Articles

Steely Dan: przewodnik po ich najlepszych albumach

Posted on

Wśród wszystkich cwaniaków, którzy kiedykolwiek zrobili karierę w rock’n’rollu, takich jak Frank Zappa, Todd Rundgren czy 10cc, żaden nie grał tego mądrzej niż Donald Fagen i Walter Becker, współliderzy Steely Dan. Sprzedać 40 milionów płyt, jak to zrobili Dan, to nie lada wyczyn. Ale oni zrobili to z najbardziej wyrafinowaną i wyrafinowaną muzyką, jaką kiedykolwiek nagrała duża grupa rockowa.

Fakt, że ich grupa została nazwana po dildo – jak to zostało przedstawione w powieści Williama S. Burroughsa Nagi lunch z 1959 roku – jest typowy dla wywrotowej krawędzi i chytrego humoru, który zawsze był cechą sztuki Fagena i Beckera. Wszystko to uczyniło z nich, według słów magazynu Rolling Stone, „idealnych muzycznych antybohaterów lat 70-tych”.

Fagen, z New Jersey, i Becker, z Nowego Jorku, poznali się w college’u na Wschodnim Wybrzeżu i pracowali, bez powodzenia, jako muzycy i autorzy tekstów do wynajęcia, zanim przenieśli się do Los Angeles i założyli Steely Dan w 1971 roku. W oryginalnym składzie znaleźli się Fagen (główny wokal i klawisze) i Becker (bas) oraz gitarzyści Denny Dias i Jeff 'Skunk' Baxter, perkusista Jim Hodder i drugi główny wokalista, David Palmer, ponieważ Fagen miał skłonności do tremy, a wytwórnia uważała, że jego głos nie spełniał oczekiwań.

Jednakże po jednym albumie, „Can’t Buy A Thrill” z 1972 roku, Palmer odszedł. Przez następne osiem lat skład zespołu zmieniał się, ponieważ Fagen i Becker wykorzystywali największe dostępne talenty, w tym perkusistę Toto Jeffa Porcaro, wokalistę Doobie Brothers Michaela McDonalda oraz jazzmanów, gitarzystę Larry’ego Carltona i pianistę Joe Sample’a.

Muzyka Steely Dan jest zwykle klasyfikowana jako „jazz rock”, ale geniusz Fagena i Beckera polegał na połączeniu tych dwóch elementów z rytmami funku i popową wrażliwością, widoczną w hitach Do It Again, Reelin' In The Years i Rikki Don’t Lose That Number. Gaucho z 1980 roku było końcem ich złotej passy: rozeszli się rok później, a cała dekada upłynęła do ponownego spotkania w 1993 roku.

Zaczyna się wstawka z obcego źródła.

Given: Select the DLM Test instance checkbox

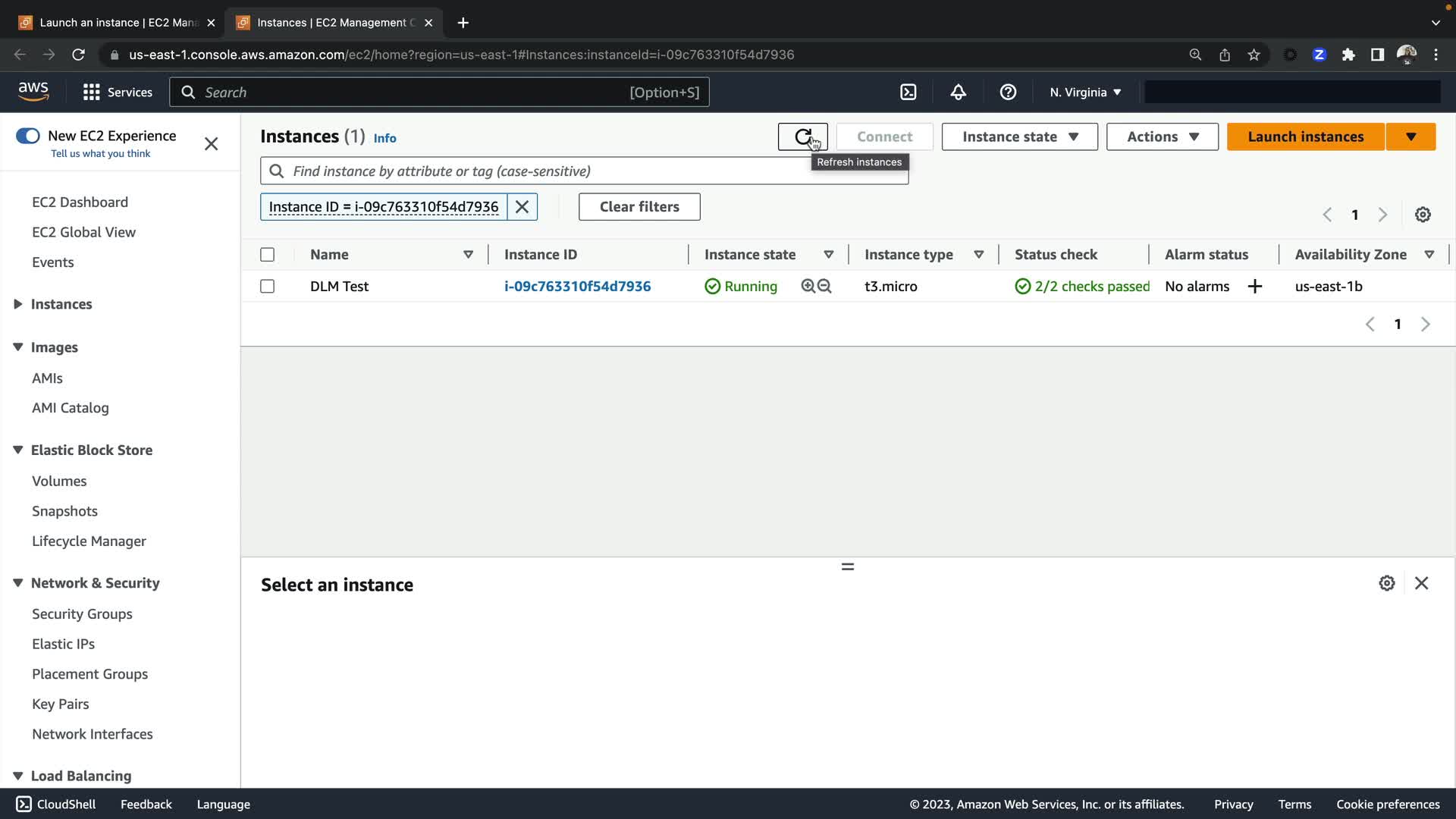Looking at the screenshot, I should (x=267, y=286).
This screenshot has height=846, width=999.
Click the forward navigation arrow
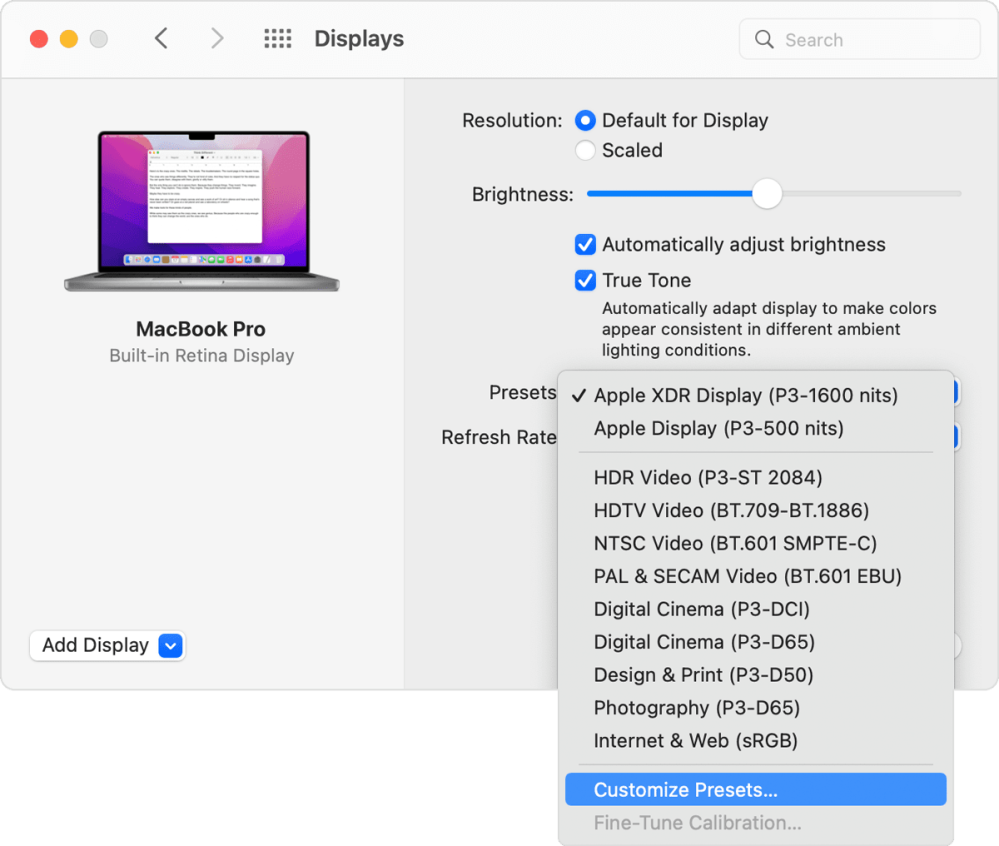[217, 39]
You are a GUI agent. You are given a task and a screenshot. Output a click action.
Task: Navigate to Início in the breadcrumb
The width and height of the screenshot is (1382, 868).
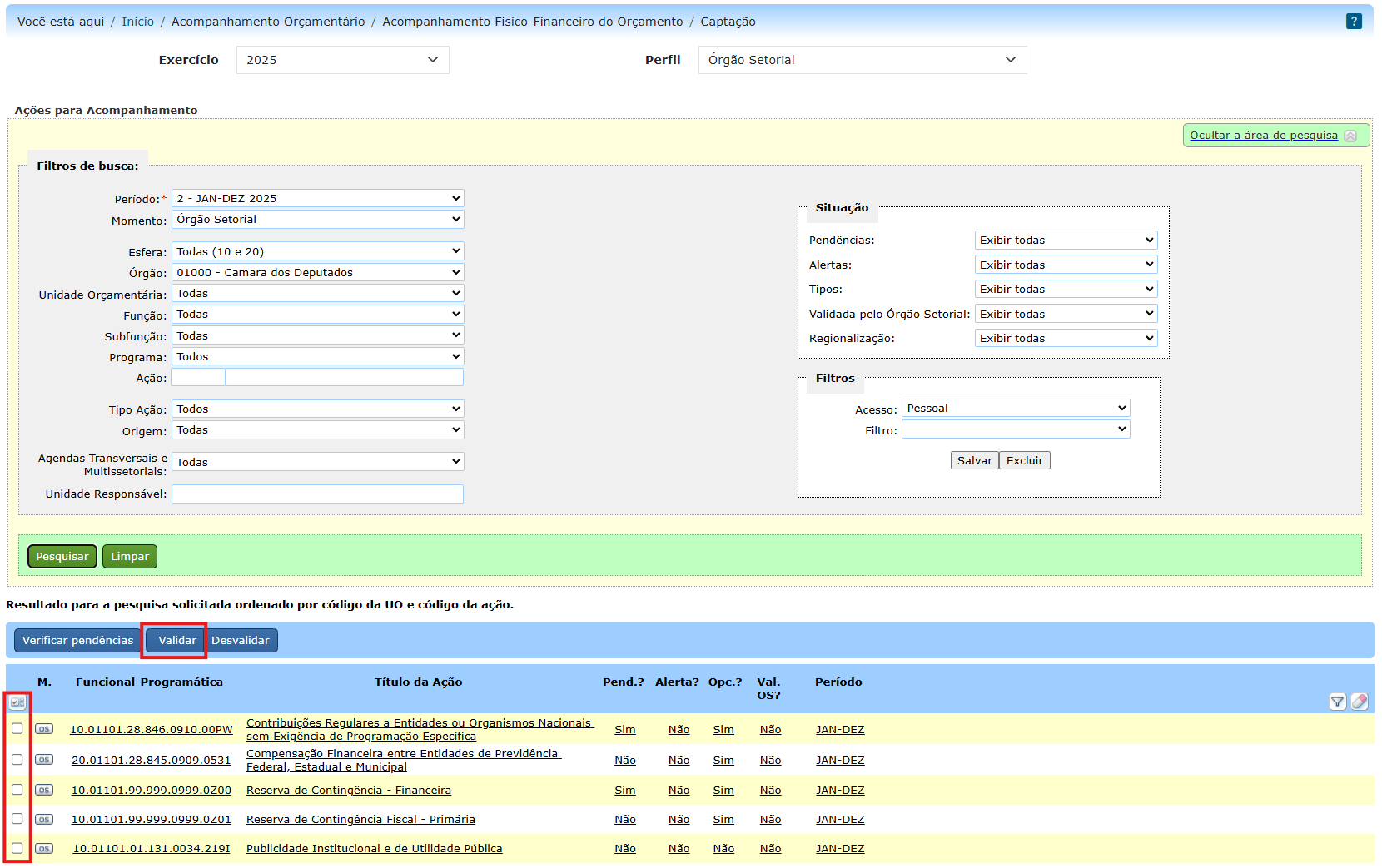coord(137,22)
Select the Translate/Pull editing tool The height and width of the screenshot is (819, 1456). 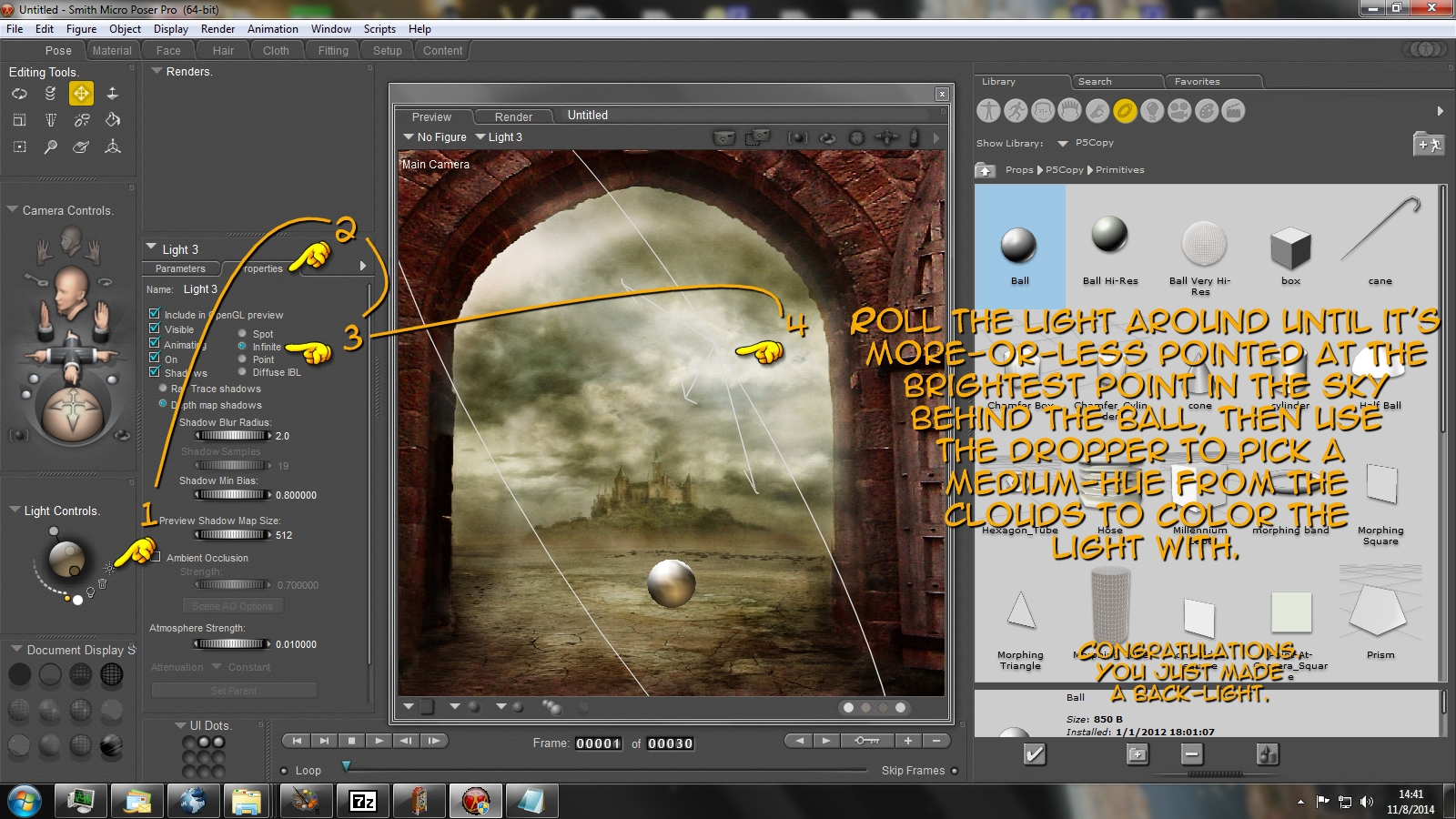[81, 94]
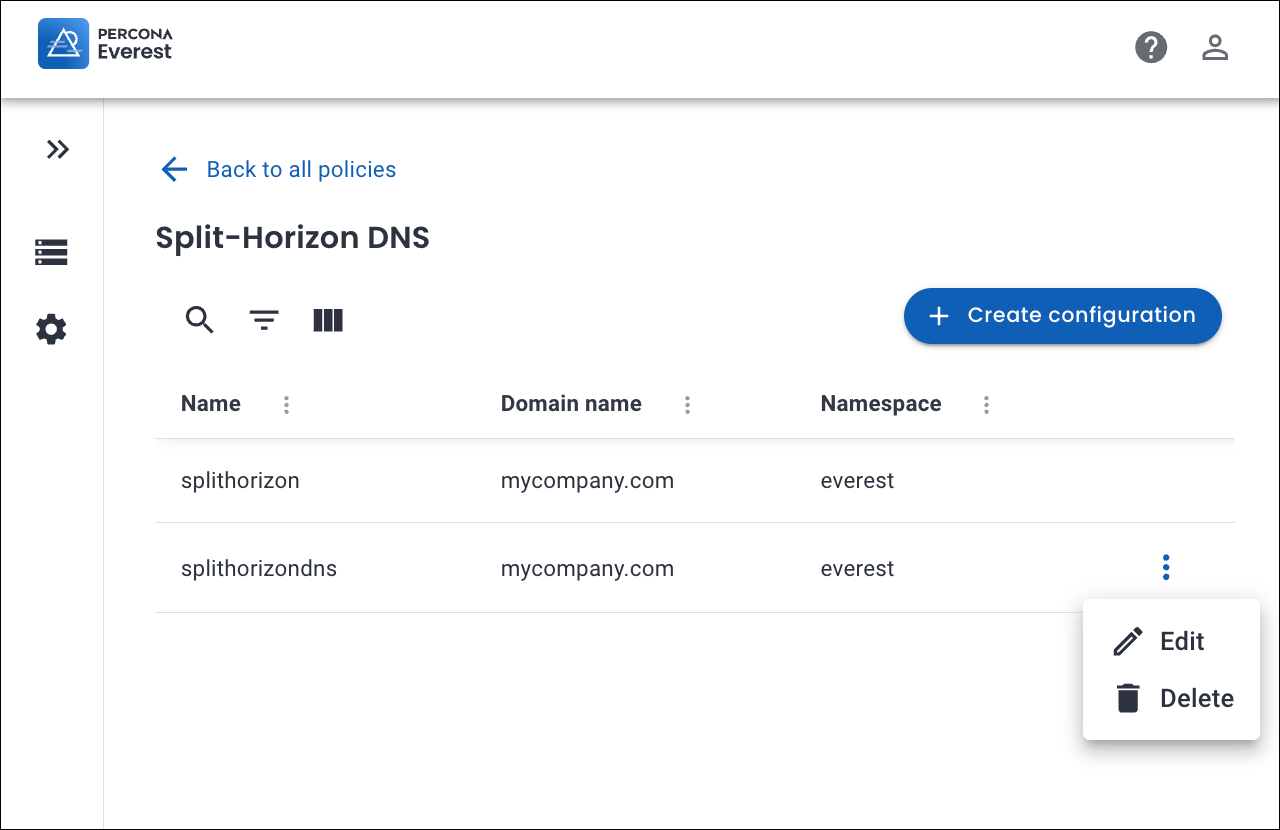Open the Name column options menu

(287, 405)
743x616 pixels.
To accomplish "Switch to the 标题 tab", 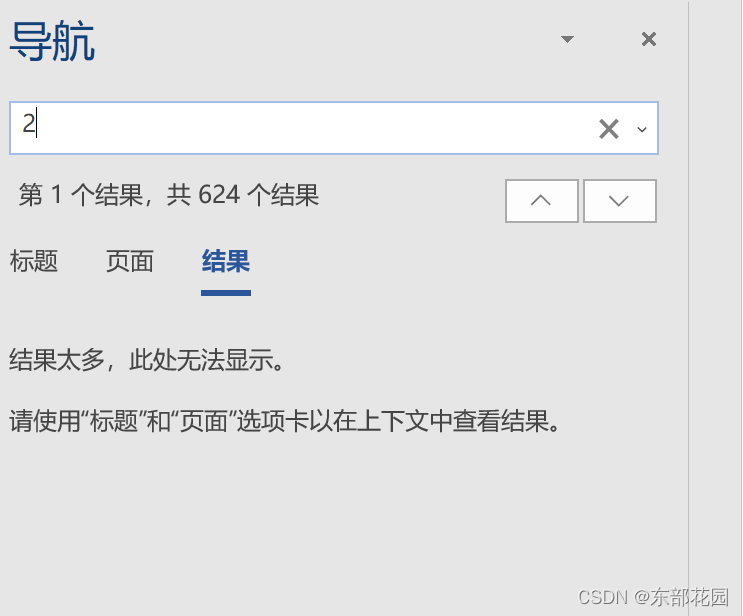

Od tego czasu ukazały się jeszcze tylko dwa albumy. Nieważne. Podczas swojej imperialnej fazy, Dan stworzył coś wyjątkowego: równowagę pomiędzy zgrabnym groovem Zachodniego Wybrzeża a wytrawnym dowcipem Wschodniego Wybrzeża. Jak to określił magazyn Time: „Zmysłowy i złowrogi, jak leniwy wąż zwinięty pod słońcem. Prawdopodobnie także trujący…”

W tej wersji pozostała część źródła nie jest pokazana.